A total of nine samples were positive (42.9%, 95% confidence interval: 21.8–66.0%, n=21) with titers ranging from 1:128 to >1:16,384. Of these, eight positive samples were collected between 6 mo and 20 yr after capture from the wild, preventing differentiation of wild exposures from infections possibly contracted while in captivity. None of the tigers showed clinical signs indicative of CDV infection on the day of capture. The longevity of circulating antibodies in tigers that have recovered from CDV infection is unknown, but in dogs, neutralizing antibodies remain detectable for many years and possibly the remainder of the animal's life (Bohm et al. 2004; Greene and Appel 2006). Although no cases of clinical disease consistent with CDV had been recorded in the facility where these eight positive tigers were held, all were housed in enclosures with the potential for access by wild civets or other susceptible wildlife, representing a possible route for captive infection. One adult male tiger that was rescued from a snare in Bengkulu province, was found to have a titer of 1:8,192 and had been sampled by Taman Safari Indonesia veterinarians on the day of capture (12 January 2012), providing clear evidence that exposure had occurred in the wild. This tiger subsequently died from his injuries, apparently unrelated to CDV. The eight other seropositive tigers originated from Aceh, North Sumatra, and Bengkulu provinces.
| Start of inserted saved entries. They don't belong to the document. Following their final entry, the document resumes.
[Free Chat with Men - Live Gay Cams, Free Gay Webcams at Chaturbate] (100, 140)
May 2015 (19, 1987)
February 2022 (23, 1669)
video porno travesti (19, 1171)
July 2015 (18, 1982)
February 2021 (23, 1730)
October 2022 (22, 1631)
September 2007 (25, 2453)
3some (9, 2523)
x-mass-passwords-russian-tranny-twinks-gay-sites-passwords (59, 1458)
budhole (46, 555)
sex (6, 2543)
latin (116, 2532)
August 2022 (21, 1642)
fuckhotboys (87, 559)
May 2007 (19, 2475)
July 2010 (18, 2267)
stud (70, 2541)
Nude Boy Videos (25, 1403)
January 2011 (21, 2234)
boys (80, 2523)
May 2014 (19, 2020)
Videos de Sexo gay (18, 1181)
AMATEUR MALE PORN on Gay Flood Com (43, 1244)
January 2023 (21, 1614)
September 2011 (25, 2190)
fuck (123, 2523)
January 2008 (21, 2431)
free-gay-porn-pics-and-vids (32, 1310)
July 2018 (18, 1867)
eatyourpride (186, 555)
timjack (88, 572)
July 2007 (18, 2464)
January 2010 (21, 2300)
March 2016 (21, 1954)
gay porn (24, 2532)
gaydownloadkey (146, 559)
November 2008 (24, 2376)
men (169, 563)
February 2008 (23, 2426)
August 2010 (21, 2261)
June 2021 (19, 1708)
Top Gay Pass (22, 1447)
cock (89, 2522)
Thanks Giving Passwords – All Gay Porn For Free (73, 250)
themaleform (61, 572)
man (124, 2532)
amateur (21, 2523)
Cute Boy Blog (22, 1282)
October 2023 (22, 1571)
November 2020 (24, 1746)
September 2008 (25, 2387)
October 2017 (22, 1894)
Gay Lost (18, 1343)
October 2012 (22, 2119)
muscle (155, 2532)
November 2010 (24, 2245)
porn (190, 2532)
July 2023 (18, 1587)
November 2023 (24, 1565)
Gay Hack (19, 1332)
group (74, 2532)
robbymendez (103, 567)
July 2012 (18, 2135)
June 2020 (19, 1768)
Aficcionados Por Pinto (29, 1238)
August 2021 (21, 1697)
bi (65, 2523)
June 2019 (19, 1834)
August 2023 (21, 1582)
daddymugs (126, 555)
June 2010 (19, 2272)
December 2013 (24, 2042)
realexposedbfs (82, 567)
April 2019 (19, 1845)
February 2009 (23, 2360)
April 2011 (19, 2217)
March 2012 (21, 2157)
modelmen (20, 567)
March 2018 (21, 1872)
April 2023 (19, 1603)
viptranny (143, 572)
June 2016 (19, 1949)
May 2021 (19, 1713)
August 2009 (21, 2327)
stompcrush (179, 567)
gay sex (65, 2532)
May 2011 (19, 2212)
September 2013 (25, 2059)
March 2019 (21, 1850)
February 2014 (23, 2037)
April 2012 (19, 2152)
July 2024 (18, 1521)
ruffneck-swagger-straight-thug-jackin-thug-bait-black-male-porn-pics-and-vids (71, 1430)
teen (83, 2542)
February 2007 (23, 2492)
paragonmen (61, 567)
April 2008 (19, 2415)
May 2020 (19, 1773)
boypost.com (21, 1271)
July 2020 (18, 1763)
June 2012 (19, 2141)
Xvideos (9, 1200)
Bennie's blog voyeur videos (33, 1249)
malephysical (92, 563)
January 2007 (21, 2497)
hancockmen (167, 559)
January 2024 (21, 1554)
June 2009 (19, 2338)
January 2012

Our pilot study confirms the occurrence of infection, but is unable to assess extent of exposure, which would be critical to evaluate the threat that CDV represents for Sumatran tiger populations. This could be rectified by routinely analyzing serum samples collected whenever wild tigers are captured for conflict resolution, rehabilitation, or biological research. In Russia since 2000, CDV seroprevalence in Amur tiger populations has been measured as 37.0% (confidence interval: 24.6–51.3%, n=54, Gilbert et al. 2020), providing a source of comparison. Furthermore, field staff and wildlife managers should be familiarized with the clinical profile of CDV in tigers, principally neurological disease (unusual behavior, loss of fear, loss of aggression, blindness, ataxia, and/or seizures), and possibly respiratory and gastrointestinal signs. In these cases, diagnostic testing (reverse transcription polymerase chain reaction with sequencing confirmation) of antemortem samples (whole blood, serum, conjunctival swabs, and/or urine), and postmortem samples (including brain tissue, lymph nodes, lung, and bladder) should become routine (see Seimon et al. 2013 for protocols). Demonstration of supporting histopathology and possibly use of immunohistochemistry would also be valuable. Widespread exposure would indicate the need to develop population viability models integrating CDV epidemiology to explore the impact of infection scenarios and identify populations at particular risk. Where required, epidemiological research aimed at identifying CDV reservoirs for Sumatran tigers would be essential to inform appropriate mitigation strategies, including the potential for vaccination of reservoir species or tigers themselves.